--- Exercise ---
Write out every one of the entries below word for word, omitting the pictures.

--- Exercise material ---
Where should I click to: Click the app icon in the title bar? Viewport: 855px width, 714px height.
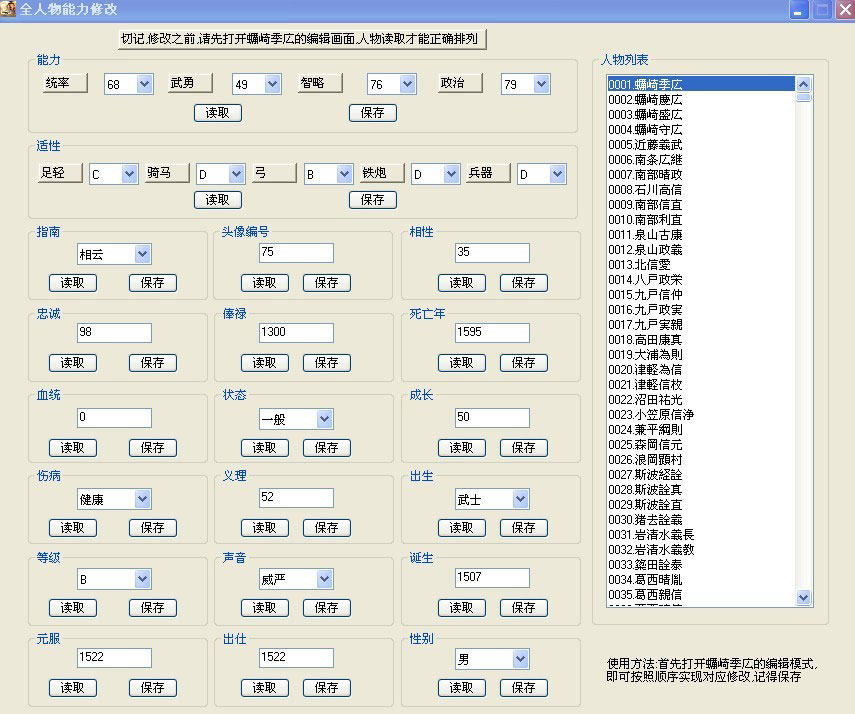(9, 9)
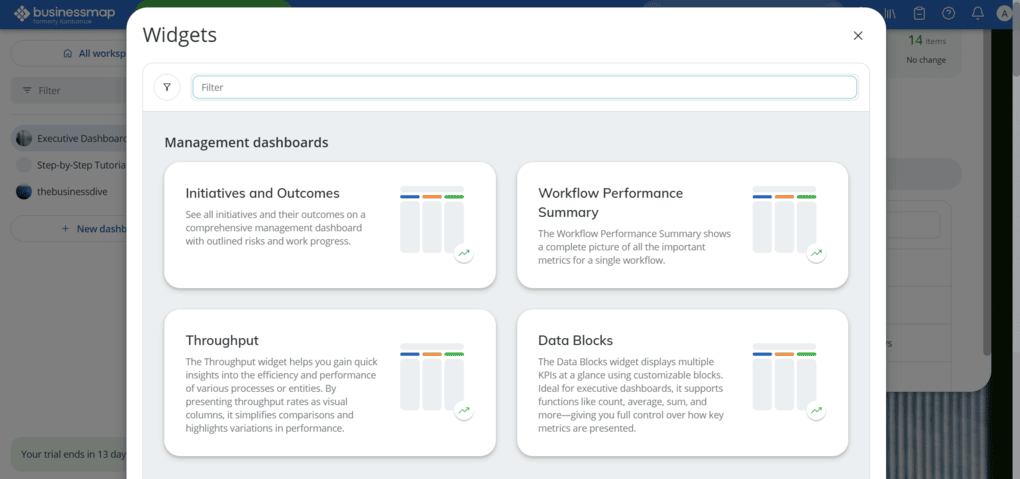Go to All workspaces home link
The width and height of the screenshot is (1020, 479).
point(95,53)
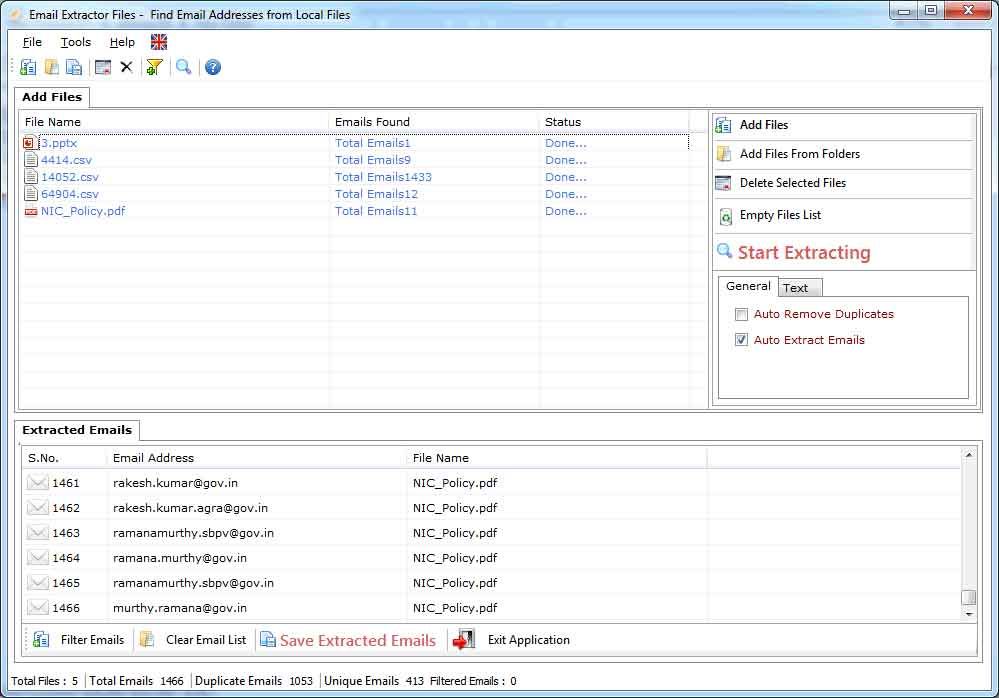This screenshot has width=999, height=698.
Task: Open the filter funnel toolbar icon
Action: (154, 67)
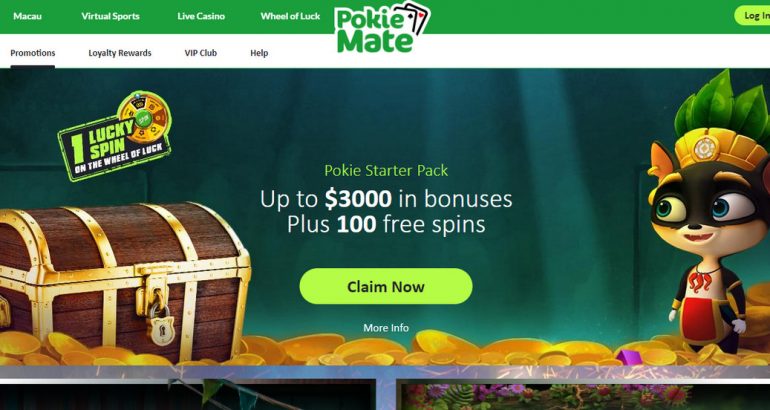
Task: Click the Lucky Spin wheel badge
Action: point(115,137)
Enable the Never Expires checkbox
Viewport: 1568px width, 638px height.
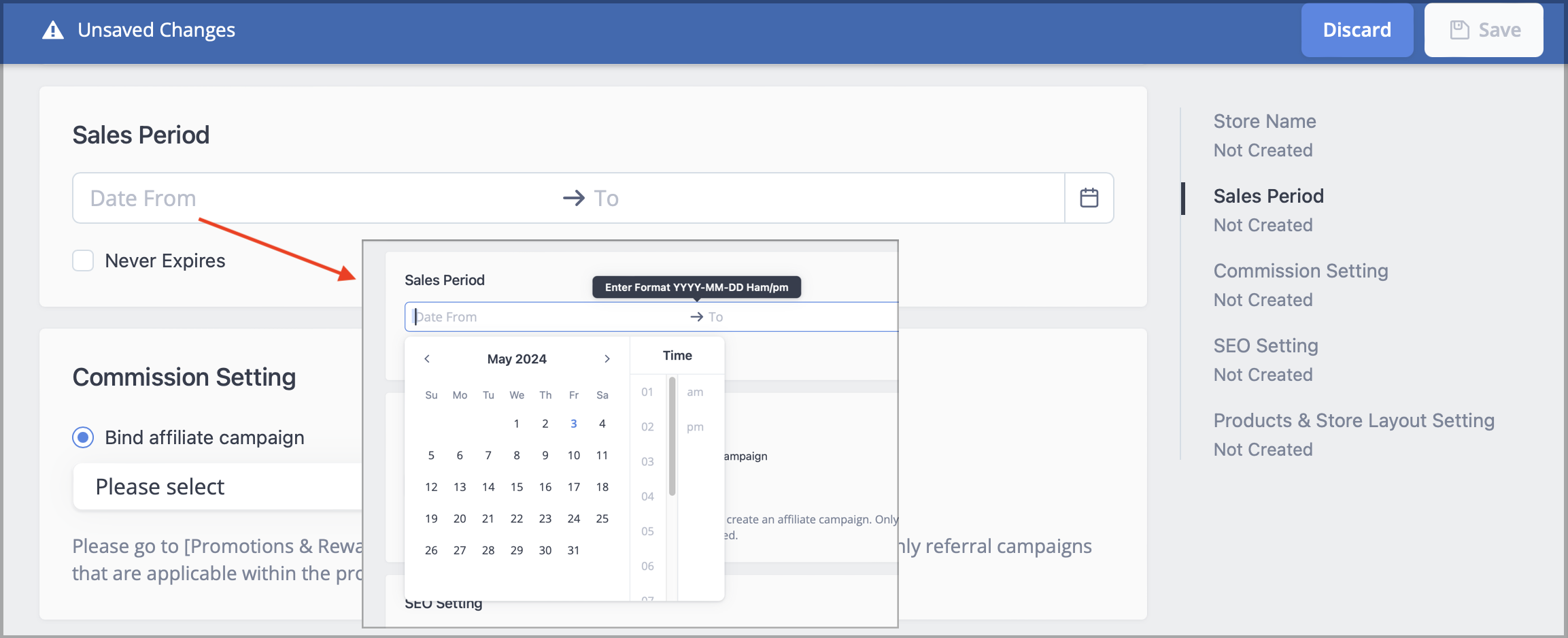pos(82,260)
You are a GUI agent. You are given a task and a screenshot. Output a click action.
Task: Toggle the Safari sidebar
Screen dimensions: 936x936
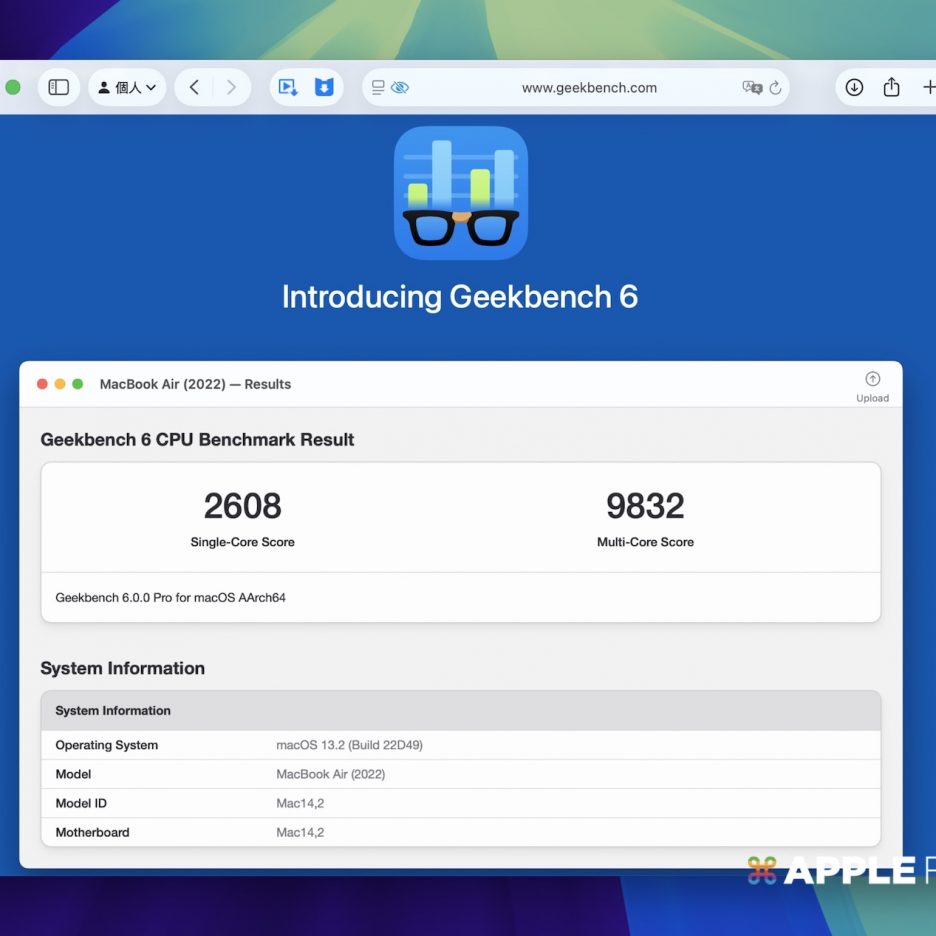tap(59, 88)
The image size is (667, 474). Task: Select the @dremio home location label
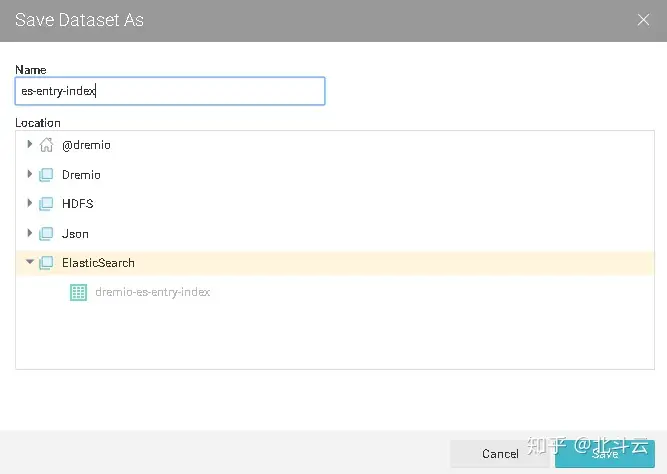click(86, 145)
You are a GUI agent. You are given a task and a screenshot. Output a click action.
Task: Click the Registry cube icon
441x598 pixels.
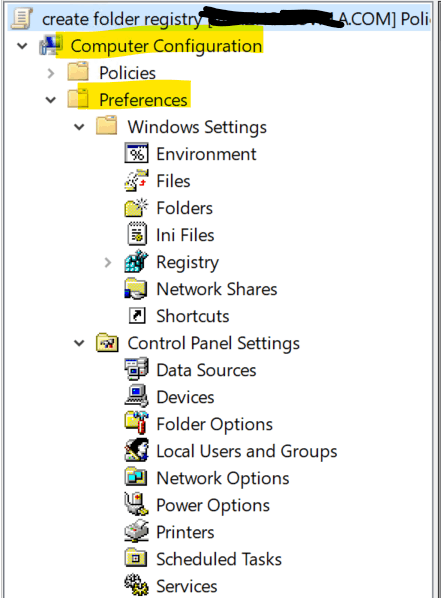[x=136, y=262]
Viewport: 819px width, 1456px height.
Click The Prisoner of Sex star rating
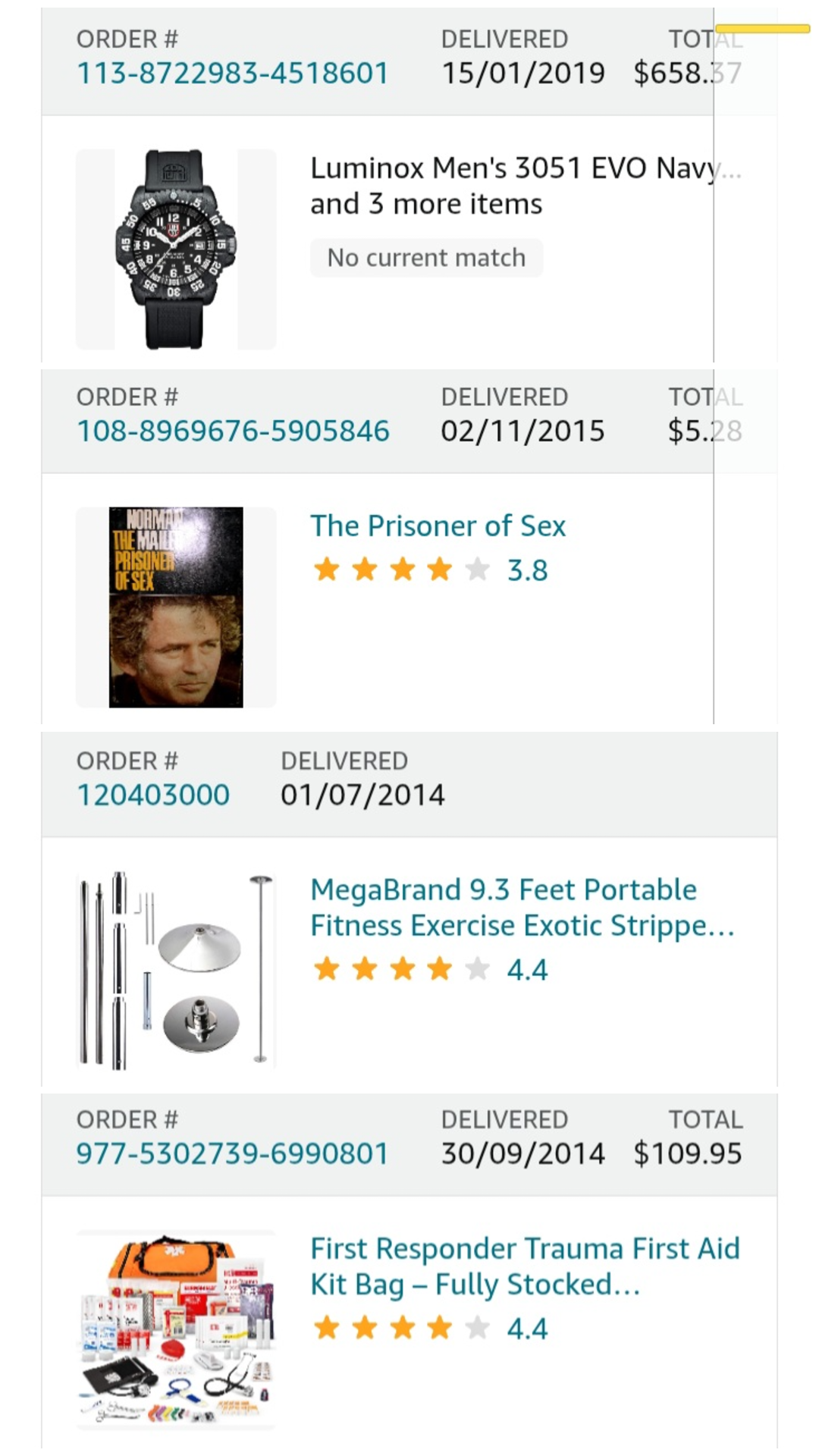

--- Task solution ---
Where should I click to: Click the app icon in the title bar? Viewport: 855px width, 714px height.
(9, 9)
Go to All workspaces home link
The width and height of the screenshot is (1020, 479).
point(95,53)
This screenshot has width=999, height=698.
Task: Open the filter funnel toolbar icon
Action: (154, 67)
Task: Click the Lucky Spin wheel badge
Action: point(115,137)
Enable the Never Expires checkbox
Viewport: 1568px width, 638px height.
pos(82,260)
You are a GUI agent. You are given a task and a screenshot. Output a click action.
Task: Toggle the Safari sidebar
Screen dimensions: 936x936
tap(59, 88)
The image size is (667, 474). Task: Select the @dremio home location label
click(86, 145)
You are a GUI agent. You are given a task and a screenshot. Output a click action.
Task: Click the Registry cube icon
441x598 pixels.
[x=136, y=262]
Viewport: 819px width, 1456px height.
Click The Prisoner of Sex star rating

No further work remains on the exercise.